Problem details:
Write the next part of the daily skeptic news digest below, picking up right after its last sentence.

Extract provided:
◆ ◆ ◆ ◆ ◆ ◆ ◆
The Morning Heresy is your daily digest of news and links relevant to the secular and skeptic communities.
Happy Asteroid Day. I guess. We’re all gonna die.
Okay but listen. Don’t miss this latest Point of Inquiry, recorded at the Reason for Change conference, where Lindsay Beyerstein interviews Asif Mohiuddin, one of my new heroes. Make time for this today, I’m serious.
The California bill to end personal-belief exemptions for vaccinations is all queued up for the governor to sign it. Californians, go tell Jerry to do the right thing. (Meanwhile, anti-vaxxers are getting angry and desperate.)
Tom Flynn is happy about the SCOTUS marriage equality decision, but harbors a little sadness that the movement for equality didn’t just get rid of marriage altogether:
Straights had been losing interest in marriage for years; if the LGBT lobby had succeeded in creating robust civil unions, the rise of an alternative institution without matrimony’s considerable baggage might have doomed tired old matrimony. But no, rising activism for same-sex nuptials made matrimony sexy again.
◆ ◆ ◆ ◆ ◆ ◆ ◆
Supplied data:
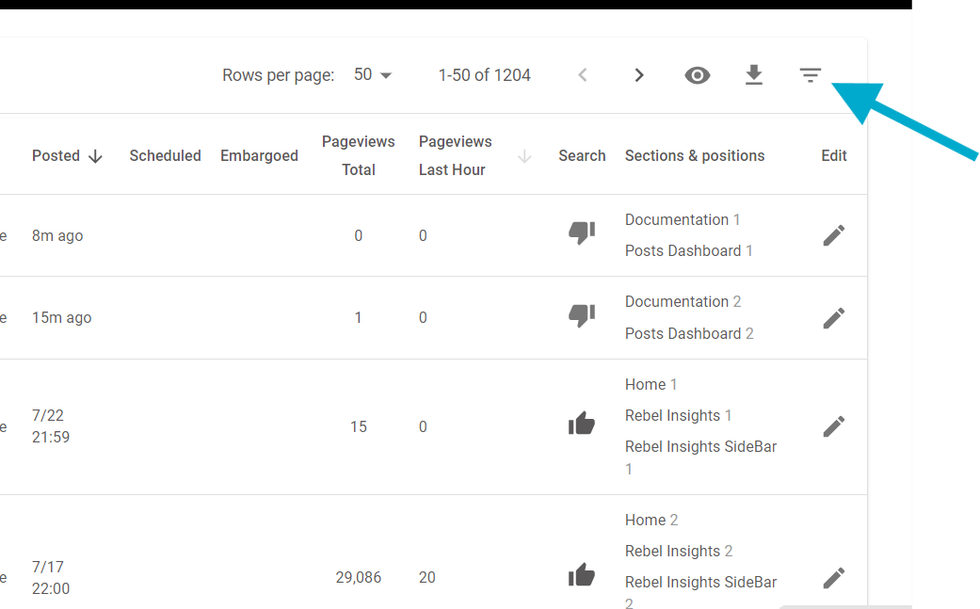Image resolution: width=980 pixels, height=609 pixels.
Task: Go to next page of results
Action: tap(639, 75)
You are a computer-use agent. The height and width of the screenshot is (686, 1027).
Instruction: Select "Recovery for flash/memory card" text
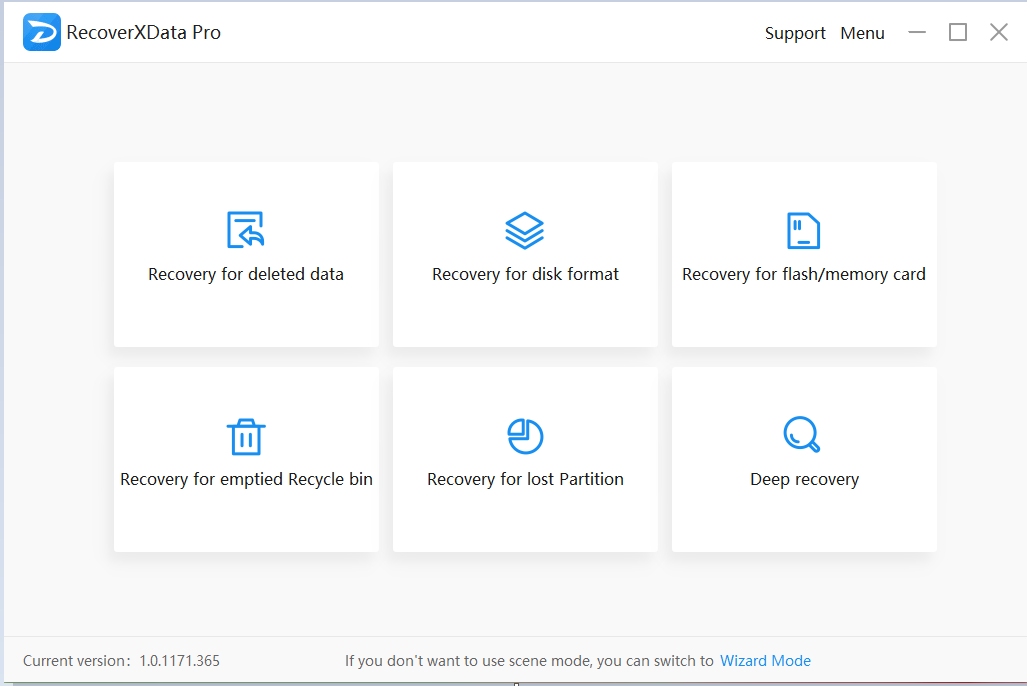(804, 274)
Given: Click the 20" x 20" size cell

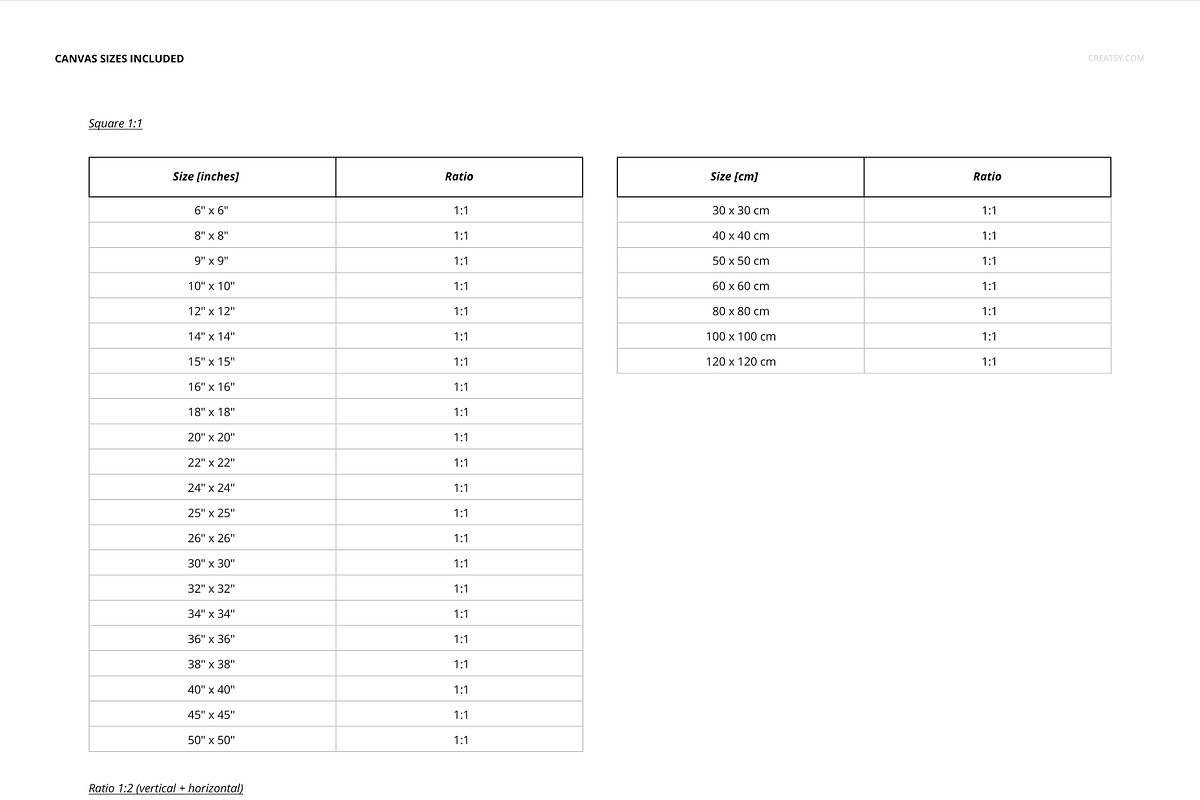Looking at the screenshot, I should 211,437.
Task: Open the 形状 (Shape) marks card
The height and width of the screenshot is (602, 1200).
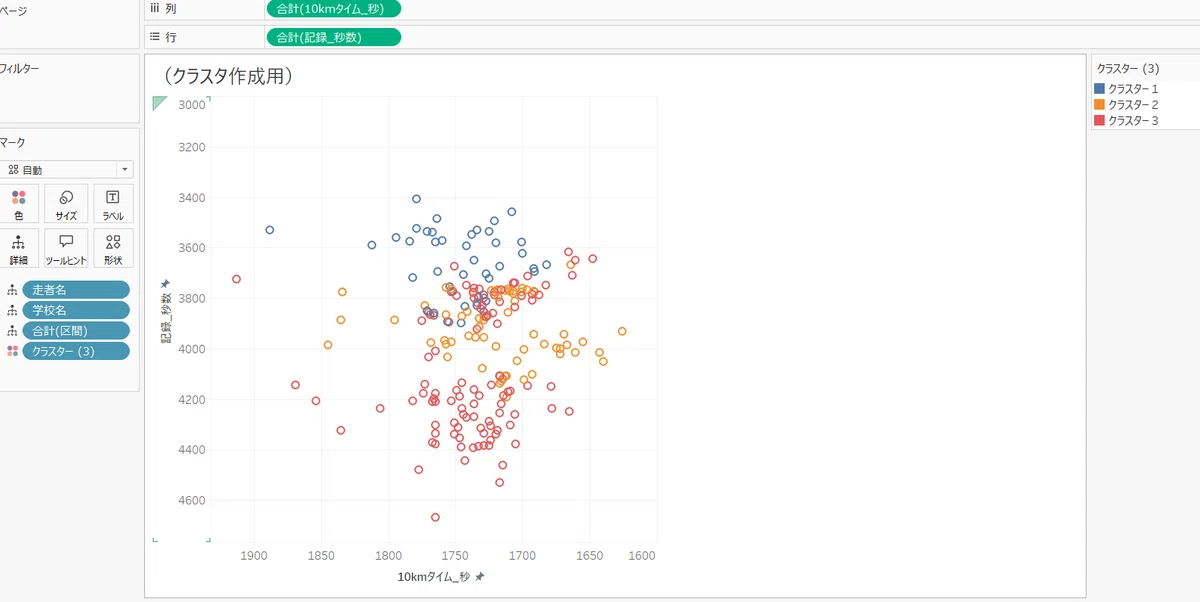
◆ ◆ ◆ ◆ ◆ ◆ ◆
Task result:
Roy “Ten Commandments” Moore tells Alabama judges they don’t have to issue same-sex marriage licenses if they don’t want to, for 25 days.
SCOTUS also held off the closing of most of Texas’s abortion providers while they decide whether to hear an appeal about the case that shut them down.
Liberty University graduate, religious school voucher supporter, and homeschooling parent Donna Bahorich is tapped to chair the Texas State Board of Education. Same as it ever was.
Leon Korteweg reports back from the Skepsis Congres in the Netherlands for Skeptical Inquirer.
Human rights attorney Waleed Abu Al-Khair, in prison in Saudi Arabia, is awarded the 20th Ludovic-Trarieux Human Rights International Prize.
“It seems like I was lying!” Wellness blogger and truth-deficiency sufferer Belle Gibson (said she had a brain tumor, but didn’t, etc.) is awkwardly confronted on Australian TV by journalist Tara Brown.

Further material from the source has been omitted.